Turismo

Dificuldades dos venezuelanos para viajar ao estrangeiro persistem

Os venezuelanos e estrangeiros radicados na  Venezuela vão continuar em 2015 a ter dificuldades para conseguirem lugares  disponíveis nos voos para o estrangeiro, disse hoje o presidente da Associação  de Linhas Aéreas da Venezuela (Alav), Humberto Figueira.

Estas dificuldades, disse, vão persistir, apesar de o Governo venezuelano  ter pago 850 milhões de dólares (685,4 milhões de euros) ao setor, reduzindo  a dívida existente de 4.300 milhões para 3.500 milhões de dólares (de 3.467  milhões para 2.822 milhões de euros).

"O ano de 2015 vai ser semelhante a 2014, com muitas dificuldades para  se conseguirem lugares nos voos para o exterior.
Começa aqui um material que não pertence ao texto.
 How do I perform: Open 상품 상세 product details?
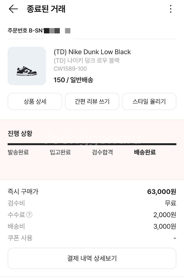35,102
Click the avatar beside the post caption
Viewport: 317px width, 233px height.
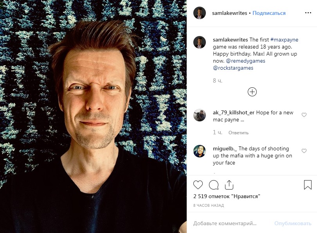click(200, 42)
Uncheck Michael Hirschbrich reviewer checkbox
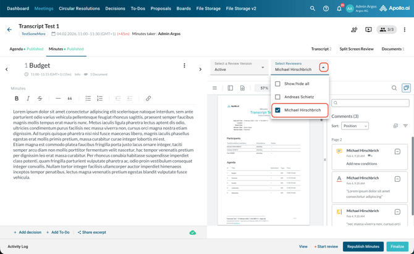The image size is (414, 254). 277,110
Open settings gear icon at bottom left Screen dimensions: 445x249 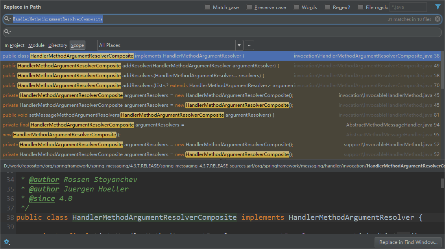pyautogui.click(x=6, y=242)
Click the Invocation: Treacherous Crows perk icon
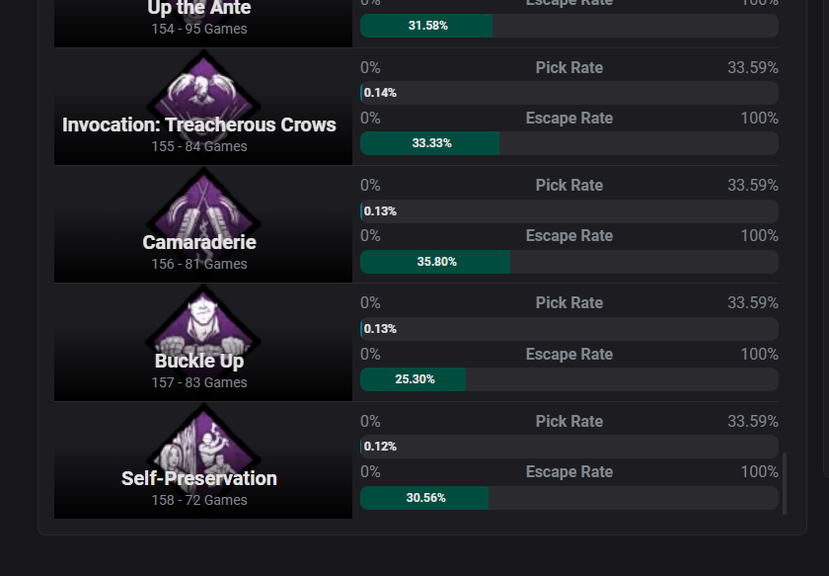 pyautogui.click(x=203, y=93)
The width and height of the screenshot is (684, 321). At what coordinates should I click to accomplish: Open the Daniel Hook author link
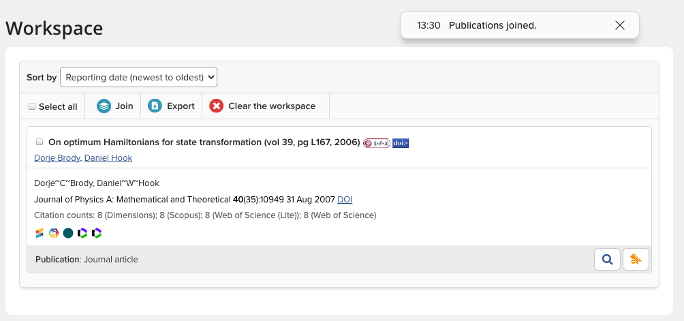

A pressão dos 3.500 milhões  de dólares (2.822 milhões de euros) de dívida complica as operações no território",  disse o mesmo responsável à Unión Rádio.

Humberto Figueira acrescentou que a dívida existente levou as companhias  aéreas internacionais a reduzir 47% da disponibilidade de lugares nos voos,  prevendo, no entanto, que o total de bilhetes emitidos até dezembro deste  ano ronde os 1,7 milhões, em contraste com os 3,6 milhões de passageiros  que embarcaram em 2013.

Desde 2003 que vigora na Venezuela um apertado sistema de controlo cambial  que impede a livre obtenção de moeda estrangeira no país e obriga as companhias  aéreas a terem que pedir autorização para poderem repatriar os capitais  gerados pelas suas operações.

Desde 2012 que as companhias aéreas internacionais estão a ter dificuldades  para conseguir as autorizações necessárias para repatriar esses capitais,  uma situação que afeta a transportadora aérea portuguesa e a pelo menos  outras 13 transportadoras internacionais.